Tuning in to hearing loss

As headphone use increases, risk of permanent damage rises

Source: National Hearing Conservation Association

Carter Green

Decibel levels heard daily: The decibel level of a sound determines the potential damage caused to the inner ear. Earphones used at a high volume can reach up to 100 decibels.

Sara Tifft and Natalie Vig

Freshman Scott Eaves said he ignores cautions against listening to music with earphones too loudly and turns up his music to a high enough volume to muffle the noise around him.

“I listen loud enough to drown out most of the sound,” Eaves said.

A January 2013 study by the National Taiwan Normal University found a correlation between earphone use and an increase in hearing problems. A group of students who were regularly exposed to high noise levels, 90 percent of whom used earphones on a regular basis, were compared to a group of students who were not regularly exposed to high noise levels.

Even after hearing that one in five teens suffer hearing loss, senior Melrow Combs said he is skeptical of claims headphones can cause permanent hearing loss.

“We hear loud sounds everyday,” Combs said. “If it did affect our hearing, it wouldn’t be just the headphones.”

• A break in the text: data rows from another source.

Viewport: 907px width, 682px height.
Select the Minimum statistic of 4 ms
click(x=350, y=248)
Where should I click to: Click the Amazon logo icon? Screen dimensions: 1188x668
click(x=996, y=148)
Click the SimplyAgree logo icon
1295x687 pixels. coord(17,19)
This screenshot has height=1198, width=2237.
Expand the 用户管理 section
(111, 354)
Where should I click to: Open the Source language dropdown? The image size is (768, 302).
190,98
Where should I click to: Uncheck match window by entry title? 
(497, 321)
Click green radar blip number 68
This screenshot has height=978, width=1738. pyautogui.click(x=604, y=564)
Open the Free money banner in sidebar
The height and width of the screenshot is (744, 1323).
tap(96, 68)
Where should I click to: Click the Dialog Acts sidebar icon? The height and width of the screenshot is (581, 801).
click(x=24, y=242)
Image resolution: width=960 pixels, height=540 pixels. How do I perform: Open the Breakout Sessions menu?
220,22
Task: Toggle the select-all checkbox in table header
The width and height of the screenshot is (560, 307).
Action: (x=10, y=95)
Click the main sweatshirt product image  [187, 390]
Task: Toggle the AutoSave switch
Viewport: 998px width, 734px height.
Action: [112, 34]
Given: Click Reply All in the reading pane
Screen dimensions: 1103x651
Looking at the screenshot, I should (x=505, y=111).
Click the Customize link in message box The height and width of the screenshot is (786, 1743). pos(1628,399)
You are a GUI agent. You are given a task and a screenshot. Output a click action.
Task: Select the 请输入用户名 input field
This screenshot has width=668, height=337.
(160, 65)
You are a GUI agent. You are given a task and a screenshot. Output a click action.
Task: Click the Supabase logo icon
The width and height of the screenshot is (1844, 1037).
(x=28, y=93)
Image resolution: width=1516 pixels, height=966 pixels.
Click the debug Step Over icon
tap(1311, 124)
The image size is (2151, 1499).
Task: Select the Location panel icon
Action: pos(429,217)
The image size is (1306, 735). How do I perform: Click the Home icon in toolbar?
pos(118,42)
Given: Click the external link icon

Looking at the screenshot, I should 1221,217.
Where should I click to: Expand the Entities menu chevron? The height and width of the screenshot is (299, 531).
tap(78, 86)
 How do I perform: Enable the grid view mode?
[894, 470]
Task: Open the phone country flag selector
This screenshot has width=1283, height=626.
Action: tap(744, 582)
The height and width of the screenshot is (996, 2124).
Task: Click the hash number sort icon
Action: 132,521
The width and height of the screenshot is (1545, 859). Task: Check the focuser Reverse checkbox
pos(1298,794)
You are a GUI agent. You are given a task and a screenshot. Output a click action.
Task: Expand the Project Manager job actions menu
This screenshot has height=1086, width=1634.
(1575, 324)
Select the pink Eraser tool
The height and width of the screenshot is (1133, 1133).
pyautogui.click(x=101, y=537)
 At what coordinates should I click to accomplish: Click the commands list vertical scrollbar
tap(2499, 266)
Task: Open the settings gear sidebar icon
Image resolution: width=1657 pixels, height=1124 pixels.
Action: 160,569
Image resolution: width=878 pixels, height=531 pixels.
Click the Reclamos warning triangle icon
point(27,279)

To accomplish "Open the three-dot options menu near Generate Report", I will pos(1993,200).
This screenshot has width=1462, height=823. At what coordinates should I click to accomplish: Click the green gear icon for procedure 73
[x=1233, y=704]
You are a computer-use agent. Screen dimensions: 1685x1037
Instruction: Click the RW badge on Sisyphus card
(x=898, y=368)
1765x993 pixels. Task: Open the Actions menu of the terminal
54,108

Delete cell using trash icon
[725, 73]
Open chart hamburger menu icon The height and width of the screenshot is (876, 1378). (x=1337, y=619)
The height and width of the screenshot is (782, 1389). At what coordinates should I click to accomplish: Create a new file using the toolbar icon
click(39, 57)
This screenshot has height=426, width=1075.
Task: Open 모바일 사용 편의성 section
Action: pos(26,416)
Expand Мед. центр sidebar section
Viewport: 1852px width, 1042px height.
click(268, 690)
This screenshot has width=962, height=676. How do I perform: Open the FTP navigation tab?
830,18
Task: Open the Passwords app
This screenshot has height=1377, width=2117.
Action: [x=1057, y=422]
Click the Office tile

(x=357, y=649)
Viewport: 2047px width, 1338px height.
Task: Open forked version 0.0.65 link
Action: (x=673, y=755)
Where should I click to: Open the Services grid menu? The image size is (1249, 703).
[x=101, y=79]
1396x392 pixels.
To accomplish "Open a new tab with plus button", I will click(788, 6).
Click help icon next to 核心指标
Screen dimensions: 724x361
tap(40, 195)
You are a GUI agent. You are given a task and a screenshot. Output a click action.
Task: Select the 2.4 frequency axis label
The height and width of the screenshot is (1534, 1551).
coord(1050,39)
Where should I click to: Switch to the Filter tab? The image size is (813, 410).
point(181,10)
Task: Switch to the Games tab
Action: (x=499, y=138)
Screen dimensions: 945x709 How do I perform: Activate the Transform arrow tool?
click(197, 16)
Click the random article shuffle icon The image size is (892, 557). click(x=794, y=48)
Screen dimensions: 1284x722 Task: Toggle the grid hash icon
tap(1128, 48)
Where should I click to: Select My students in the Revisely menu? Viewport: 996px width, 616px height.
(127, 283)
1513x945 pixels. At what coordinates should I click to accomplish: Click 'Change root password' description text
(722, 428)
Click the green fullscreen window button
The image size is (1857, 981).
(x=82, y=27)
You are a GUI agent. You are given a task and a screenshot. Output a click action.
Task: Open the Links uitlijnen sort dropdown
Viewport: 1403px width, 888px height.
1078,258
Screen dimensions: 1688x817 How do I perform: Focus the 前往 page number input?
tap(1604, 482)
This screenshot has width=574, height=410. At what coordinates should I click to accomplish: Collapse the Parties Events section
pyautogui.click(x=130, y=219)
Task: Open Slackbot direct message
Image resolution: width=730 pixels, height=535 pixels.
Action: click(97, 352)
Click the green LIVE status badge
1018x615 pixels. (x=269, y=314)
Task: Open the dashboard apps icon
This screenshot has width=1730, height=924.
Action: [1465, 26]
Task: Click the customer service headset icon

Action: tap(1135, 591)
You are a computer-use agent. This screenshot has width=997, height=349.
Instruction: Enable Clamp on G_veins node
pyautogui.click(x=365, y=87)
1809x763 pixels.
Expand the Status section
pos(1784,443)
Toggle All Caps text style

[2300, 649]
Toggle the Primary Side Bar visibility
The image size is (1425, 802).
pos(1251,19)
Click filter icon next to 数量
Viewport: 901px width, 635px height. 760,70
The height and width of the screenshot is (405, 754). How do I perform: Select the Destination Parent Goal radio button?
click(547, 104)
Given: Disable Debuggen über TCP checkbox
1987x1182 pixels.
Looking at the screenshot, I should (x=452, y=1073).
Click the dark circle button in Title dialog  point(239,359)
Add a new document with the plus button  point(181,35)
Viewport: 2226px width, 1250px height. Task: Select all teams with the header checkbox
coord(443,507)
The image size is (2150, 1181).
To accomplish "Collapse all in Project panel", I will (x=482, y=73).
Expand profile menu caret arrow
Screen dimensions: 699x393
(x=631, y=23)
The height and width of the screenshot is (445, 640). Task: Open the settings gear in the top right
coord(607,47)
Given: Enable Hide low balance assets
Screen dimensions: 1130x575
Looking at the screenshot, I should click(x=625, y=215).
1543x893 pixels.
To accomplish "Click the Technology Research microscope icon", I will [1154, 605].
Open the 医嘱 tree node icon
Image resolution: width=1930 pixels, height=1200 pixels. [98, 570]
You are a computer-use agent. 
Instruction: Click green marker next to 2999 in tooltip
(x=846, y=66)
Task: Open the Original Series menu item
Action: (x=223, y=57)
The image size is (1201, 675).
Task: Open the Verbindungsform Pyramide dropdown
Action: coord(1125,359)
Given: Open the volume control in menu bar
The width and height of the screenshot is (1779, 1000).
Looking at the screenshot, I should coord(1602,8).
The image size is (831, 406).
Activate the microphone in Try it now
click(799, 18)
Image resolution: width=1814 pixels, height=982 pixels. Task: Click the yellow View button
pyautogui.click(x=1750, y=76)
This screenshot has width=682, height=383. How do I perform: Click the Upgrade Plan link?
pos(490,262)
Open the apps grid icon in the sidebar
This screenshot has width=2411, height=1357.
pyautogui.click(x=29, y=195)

According to James Sidman, director of cleft craniofacial and velocardiofacial programs at Children’s Hospital and Clinics of Minnesota, listening to music at an increased level can damage the ear.

“When sound is really loud, whether it’s from earphones, a rifle shot or an airplane, those hair cells in the cochlea get damaged,” Sidman said. “Because it’s a nerve, once they get damaged they don’t recover.”

Sidman said with the increase of earphone use, doctors and companies realized the potential damage earphones pose on hearing.

“The companies that make the devices that play the music all agreed to put a maximum amount of decibels that can be played through (MP3 players) so that you shouldn’t be able to turn up the volume to a damaging level,” Sidman said. “It has not taken effect yet and not all the companies have agreed to those standards.”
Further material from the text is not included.